**Given request 1**. According to the album page below, what position did Good Times peak at on the Billboard Top Country Albums chart?

── Page text ──

Studio album by Charlie Robison
- Released: September 21, 2004
- Studio: Bismeaux Studios and Boar's Nest Studio, Austin, TX
- Genre: Country
- Length: 47:40
- Label: Dualtone Records
- Producer: Lloyd Maines; Charlie Robison;

Charlie Robison chronology
| Live (2003) | Good Times (2004) | Beautiful Day (2009) |

= Good Times (Charlie Robison album) =

Good Times is the fifth solo studio album by Charlie Robison, released on September 21, 2004. It is his seventh album, overall, including a live album, appropriately titled Live, as well as a collaborate effort with Jack Ingram and Charlie's brother, Bruce Robison, titled Unleashed Live. Good Times peaked at No. 52 on the Billboard Top Country Albums chart.

───
── Data listing ──

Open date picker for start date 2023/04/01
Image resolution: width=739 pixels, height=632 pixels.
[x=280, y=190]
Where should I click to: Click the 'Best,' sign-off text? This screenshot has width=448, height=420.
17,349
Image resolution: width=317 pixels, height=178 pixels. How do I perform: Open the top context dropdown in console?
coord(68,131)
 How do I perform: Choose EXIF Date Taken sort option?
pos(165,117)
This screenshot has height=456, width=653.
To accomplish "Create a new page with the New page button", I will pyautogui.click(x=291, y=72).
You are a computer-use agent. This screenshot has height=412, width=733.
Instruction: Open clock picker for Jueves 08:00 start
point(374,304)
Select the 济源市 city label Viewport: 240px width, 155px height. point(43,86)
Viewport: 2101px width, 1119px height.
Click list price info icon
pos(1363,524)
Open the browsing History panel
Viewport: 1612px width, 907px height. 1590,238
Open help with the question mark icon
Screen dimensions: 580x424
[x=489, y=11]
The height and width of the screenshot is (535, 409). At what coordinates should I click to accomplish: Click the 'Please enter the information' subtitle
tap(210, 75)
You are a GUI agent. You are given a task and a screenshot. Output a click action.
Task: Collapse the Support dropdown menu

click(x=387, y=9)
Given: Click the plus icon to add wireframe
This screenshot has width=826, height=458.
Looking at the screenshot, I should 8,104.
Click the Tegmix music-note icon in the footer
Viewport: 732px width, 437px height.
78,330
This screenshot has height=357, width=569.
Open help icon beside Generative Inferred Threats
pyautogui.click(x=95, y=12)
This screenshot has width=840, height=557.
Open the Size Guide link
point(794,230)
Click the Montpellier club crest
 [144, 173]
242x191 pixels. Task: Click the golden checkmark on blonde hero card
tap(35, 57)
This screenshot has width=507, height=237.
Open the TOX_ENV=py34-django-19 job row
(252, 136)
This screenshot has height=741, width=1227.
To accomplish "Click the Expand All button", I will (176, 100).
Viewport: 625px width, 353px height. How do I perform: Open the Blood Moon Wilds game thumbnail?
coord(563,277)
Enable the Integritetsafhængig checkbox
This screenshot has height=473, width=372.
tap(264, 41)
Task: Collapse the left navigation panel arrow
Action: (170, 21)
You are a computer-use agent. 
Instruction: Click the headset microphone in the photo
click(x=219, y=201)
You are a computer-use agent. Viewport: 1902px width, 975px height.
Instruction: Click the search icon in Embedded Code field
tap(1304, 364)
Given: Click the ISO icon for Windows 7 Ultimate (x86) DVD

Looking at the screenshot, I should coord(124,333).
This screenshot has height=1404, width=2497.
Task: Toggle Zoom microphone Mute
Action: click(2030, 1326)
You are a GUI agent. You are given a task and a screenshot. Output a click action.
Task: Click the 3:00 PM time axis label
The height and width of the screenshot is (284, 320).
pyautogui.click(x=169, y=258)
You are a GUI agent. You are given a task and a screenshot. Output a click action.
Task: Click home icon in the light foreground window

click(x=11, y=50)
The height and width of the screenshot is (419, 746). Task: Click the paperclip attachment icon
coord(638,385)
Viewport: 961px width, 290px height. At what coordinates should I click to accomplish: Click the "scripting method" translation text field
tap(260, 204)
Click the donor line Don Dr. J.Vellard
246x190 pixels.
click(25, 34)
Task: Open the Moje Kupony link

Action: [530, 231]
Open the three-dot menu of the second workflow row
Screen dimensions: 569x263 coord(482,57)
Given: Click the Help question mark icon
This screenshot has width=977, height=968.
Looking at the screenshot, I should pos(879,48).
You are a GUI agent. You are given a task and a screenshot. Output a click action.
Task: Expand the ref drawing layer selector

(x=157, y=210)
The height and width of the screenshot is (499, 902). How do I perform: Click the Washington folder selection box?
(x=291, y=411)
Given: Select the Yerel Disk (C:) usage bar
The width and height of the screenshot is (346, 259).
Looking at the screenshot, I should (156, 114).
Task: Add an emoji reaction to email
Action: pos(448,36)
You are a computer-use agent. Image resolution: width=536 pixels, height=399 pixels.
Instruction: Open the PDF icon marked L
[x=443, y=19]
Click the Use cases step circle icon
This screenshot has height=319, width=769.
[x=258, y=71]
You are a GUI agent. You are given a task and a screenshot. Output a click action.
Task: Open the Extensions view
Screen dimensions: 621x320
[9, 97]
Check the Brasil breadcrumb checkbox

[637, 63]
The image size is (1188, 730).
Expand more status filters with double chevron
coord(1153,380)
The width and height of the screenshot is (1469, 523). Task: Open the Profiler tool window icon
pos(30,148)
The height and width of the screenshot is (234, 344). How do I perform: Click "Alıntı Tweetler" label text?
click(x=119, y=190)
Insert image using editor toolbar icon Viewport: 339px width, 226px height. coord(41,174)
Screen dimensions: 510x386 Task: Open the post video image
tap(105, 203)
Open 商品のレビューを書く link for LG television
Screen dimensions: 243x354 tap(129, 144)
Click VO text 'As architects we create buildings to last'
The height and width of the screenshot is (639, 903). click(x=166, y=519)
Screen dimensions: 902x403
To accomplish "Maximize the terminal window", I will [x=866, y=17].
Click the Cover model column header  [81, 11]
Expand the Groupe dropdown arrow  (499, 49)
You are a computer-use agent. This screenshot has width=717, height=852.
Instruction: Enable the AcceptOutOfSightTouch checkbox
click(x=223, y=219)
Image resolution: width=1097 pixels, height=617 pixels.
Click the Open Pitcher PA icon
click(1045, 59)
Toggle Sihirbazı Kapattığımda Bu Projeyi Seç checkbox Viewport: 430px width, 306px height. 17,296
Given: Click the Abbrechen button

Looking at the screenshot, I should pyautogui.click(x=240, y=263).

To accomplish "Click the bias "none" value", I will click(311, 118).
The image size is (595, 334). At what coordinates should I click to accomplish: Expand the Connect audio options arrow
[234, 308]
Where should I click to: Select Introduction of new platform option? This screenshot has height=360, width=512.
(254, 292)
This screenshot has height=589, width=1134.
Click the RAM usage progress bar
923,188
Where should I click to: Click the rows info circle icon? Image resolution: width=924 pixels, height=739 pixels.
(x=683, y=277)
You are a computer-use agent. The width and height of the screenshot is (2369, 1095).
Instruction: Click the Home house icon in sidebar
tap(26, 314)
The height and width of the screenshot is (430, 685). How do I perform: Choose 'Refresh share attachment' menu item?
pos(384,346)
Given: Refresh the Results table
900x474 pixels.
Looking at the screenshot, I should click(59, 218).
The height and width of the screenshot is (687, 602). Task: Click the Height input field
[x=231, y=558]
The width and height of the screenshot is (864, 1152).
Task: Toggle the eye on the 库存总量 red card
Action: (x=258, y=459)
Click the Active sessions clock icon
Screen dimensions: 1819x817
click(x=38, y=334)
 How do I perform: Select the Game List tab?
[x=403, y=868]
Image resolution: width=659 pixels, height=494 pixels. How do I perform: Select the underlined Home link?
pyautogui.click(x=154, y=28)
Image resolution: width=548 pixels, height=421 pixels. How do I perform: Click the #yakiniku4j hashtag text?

───

**Given request 2**. Pick out every line of the entries above that contains the word "Enable", and copy each one.

**Result 1**. No. 52

**Result 2**.
Enable the Integritetsafhængig checkbox
Instruction: Enable the AcceptOutOfSightTouch checkbox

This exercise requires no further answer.